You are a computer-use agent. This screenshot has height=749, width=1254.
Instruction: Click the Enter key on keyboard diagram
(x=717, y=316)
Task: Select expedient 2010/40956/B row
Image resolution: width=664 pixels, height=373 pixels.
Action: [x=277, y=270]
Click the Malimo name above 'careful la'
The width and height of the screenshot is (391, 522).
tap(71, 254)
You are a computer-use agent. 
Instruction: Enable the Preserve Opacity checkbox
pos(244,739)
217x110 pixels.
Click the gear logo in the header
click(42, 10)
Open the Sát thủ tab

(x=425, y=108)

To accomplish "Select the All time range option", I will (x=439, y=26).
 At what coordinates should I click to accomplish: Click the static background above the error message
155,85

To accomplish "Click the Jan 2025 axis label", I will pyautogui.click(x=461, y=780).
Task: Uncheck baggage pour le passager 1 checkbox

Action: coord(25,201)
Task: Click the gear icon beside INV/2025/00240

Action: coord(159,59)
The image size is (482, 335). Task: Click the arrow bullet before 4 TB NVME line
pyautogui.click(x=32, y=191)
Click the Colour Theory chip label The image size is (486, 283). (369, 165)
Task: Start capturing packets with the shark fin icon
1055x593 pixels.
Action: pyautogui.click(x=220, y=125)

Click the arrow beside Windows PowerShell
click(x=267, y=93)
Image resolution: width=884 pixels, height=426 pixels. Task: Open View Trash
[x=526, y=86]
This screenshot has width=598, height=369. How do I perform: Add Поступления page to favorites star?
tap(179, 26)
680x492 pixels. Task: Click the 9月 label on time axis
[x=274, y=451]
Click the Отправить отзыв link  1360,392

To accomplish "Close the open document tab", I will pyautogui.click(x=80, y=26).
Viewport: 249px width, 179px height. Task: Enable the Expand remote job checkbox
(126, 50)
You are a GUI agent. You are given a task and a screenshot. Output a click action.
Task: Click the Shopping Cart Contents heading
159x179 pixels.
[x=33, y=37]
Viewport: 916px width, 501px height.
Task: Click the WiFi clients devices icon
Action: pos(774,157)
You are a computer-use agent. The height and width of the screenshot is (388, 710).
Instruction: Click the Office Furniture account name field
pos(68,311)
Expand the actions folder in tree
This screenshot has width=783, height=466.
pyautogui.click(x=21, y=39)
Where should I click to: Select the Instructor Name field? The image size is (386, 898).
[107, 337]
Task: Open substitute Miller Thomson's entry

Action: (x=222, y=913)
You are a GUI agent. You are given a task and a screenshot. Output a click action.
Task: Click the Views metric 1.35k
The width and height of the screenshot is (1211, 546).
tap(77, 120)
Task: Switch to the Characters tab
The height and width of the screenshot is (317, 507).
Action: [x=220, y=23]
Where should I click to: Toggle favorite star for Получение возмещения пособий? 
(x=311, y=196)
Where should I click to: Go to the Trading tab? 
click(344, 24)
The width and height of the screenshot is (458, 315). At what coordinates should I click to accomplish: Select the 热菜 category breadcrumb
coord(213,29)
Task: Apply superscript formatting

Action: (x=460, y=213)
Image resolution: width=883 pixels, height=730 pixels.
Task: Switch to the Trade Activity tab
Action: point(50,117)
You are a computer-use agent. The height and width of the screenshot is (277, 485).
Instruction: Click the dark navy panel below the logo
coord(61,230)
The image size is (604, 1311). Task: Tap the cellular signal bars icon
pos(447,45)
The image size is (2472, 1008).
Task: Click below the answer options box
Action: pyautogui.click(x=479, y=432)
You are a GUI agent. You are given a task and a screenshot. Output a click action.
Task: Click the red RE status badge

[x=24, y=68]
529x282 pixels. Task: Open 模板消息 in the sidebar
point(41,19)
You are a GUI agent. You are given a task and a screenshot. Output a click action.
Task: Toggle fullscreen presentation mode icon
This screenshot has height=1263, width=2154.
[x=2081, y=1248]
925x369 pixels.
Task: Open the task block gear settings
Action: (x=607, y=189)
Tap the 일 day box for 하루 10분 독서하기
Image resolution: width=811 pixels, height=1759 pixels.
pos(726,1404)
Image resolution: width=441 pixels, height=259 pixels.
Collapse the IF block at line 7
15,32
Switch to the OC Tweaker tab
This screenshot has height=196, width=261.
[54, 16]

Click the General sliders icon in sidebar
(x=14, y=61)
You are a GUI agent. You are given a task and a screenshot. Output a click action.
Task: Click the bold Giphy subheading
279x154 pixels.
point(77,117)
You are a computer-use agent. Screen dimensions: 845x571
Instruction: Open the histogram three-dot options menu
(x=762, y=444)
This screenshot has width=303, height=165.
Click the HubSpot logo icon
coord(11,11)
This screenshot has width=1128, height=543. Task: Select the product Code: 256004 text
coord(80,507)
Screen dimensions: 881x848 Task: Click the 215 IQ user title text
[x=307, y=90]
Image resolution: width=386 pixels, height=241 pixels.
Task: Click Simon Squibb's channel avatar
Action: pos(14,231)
=-=-=-=-=
Copy all of the data above line for line, with no changes.

You are a computer-use agent. This screenshot has height=749, width=1254.
Instruction: Click the Enter key on keyboard diagram
(x=717, y=316)
Task: Select expedient 2010/40956/B row
Image resolution: width=664 pixels, height=373 pixels.
Action: [x=277, y=270]
Click the Malimo name above 'careful la'
The width and height of the screenshot is (391, 522).
tap(71, 254)
You are a computer-use agent. 
Instruction: Enable the Preserve Opacity checkbox
pos(244,739)
217x110 pixels.
Click the gear logo in the header
click(42, 10)
Open the Sát thủ tab

(x=425, y=108)

To accomplish "Select the All time range option", I will (x=439, y=26).
 At what coordinates should I click to accomplish: Click the static background above the error message
155,85

To accomplish "Click the Jan 2025 axis label", I will pyautogui.click(x=461, y=780).
Task: Uncheck baggage pour le passager 1 checkbox

Action: coord(25,201)
Task: Click the gear icon beside INV/2025/00240

Action: coord(159,59)
The image size is (482, 335). Task: Click the arrow bullet before 4 TB NVME line
pyautogui.click(x=32, y=191)
Click the Colour Theory chip label The image size is (486, 283). (369, 165)
Task: Start capturing packets with the shark fin icon
1055x593 pixels.
Action: pyautogui.click(x=220, y=125)

Click the arrow beside Windows PowerShell
click(x=267, y=93)
Image resolution: width=884 pixels, height=426 pixels. Task: Open View Trash
[x=526, y=86]
This screenshot has width=598, height=369. How do I perform: Add Поступления page to favorites star?
tap(179, 26)
680x492 pixels. Task: Click the 9月 label on time axis
[x=274, y=451]
Click the Отправить отзыв link  1360,392

To accomplish "Close the open document tab", I will pyautogui.click(x=80, y=26).
Viewport: 249px width, 179px height. Task: Enable the Expand remote job checkbox
(126, 50)
You are a GUI agent. You are given a task and a screenshot. Output a click action.
Task: Click the Shopping Cart Contents heading
159x179 pixels.
[x=33, y=37]
Viewport: 916px width, 501px height.
Task: Click the WiFi clients devices icon
Action: pos(774,157)
You are a computer-use agent. The height and width of the screenshot is (388, 710).
Instruction: Click the Office Furniture account name field
pos(68,311)
Expand the actions folder in tree
This screenshot has width=783, height=466.
pyautogui.click(x=21, y=39)
Where should I click to: Select the Instructor Name field? The image size is (386, 898).
[107, 337]
Task: Open substitute Miller Thomson's entry

Action: (x=222, y=913)
You are a GUI agent. You are given a task and a screenshot. Output a click action.
Task: Click the Views metric 1.35k
The width and height of the screenshot is (1211, 546).
tap(77, 120)
Task: Switch to the Characters tab
The height and width of the screenshot is (317, 507).
Action: [x=220, y=23]
Where should I click to: Toggle favorite star for Получение возмещения пособий? 
(x=311, y=196)
Where should I click to: Go to the Trading tab? 
click(344, 24)
The width and height of the screenshot is (458, 315). At what coordinates should I click to accomplish: Select the 热菜 category breadcrumb
coord(213,29)
Task: Apply superscript formatting

Action: (x=460, y=213)
Image resolution: width=883 pixels, height=730 pixels.
Task: Switch to the Trade Activity tab
Action: point(50,117)
You are a computer-use agent. The height and width of the screenshot is (277, 485).
Instruction: Click the dark navy panel below the logo
coord(61,230)
The image size is (604, 1311). Task: Tap the cellular signal bars icon
pos(447,45)
The image size is (2472, 1008).
Task: Click below the answer options box
Action: pyautogui.click(x=479, y=432)
You are a GUI agent. You are given a task and a screenshot. Output a click action.
Task: Click the red RE status badge

[x=24, y=68]
529x282 pixels. Task: Open 模板消息 in the sidebar
point(41,19)
You are a GUI agent. You are given a task and a screenshot. Output a click action.
Task: Toggle fullscreen presentation mode icon
This screenshot has height=1263, width=2154.
[x=2081, y=1248]
925x369 pixels.
Task: Open the task block gear settings
Action: (x=607, y=189)
Tap the 일 day box for 하루 10분 독서하기
Image resolution: width=811 pixels, height=1759 pixels.
pos(726,1404)
Image resolution: width=441 pixels, height=259 pixels.
Collapse the IF block at line 7
15,32
Switch to the OC Tweaker tab
This screenshot has height=196, width=261.
[54, 16]

Click the General sliders icon in sidebar
(x=14, y=61)
You are a GUI agent. You are given a task and a screenshot. Output a click action.
Task: Click the bold Giphy subheading
279x154 pixels.
point(77,117)
You are a computer-use agent. Screen dimensions: 845x571
Instruction: Open the histogram three-dot options menu
(x=762, y=444)
This screenshot has width=303, height=165.
Click the HubSpot logo icon
coord(11,11)
This screenshot has width=1128, height=543. Task: Select the product Code: 256004 text
coord(80,507)
Screen dimensions: 881x848 Task: Click the 215 IQ user title text
[x=307, y=90]
Image resolution: width=386 pixels, height=241 pixels.
Task: Click Simon Squibb's channel avatar
Action: pos(14,231)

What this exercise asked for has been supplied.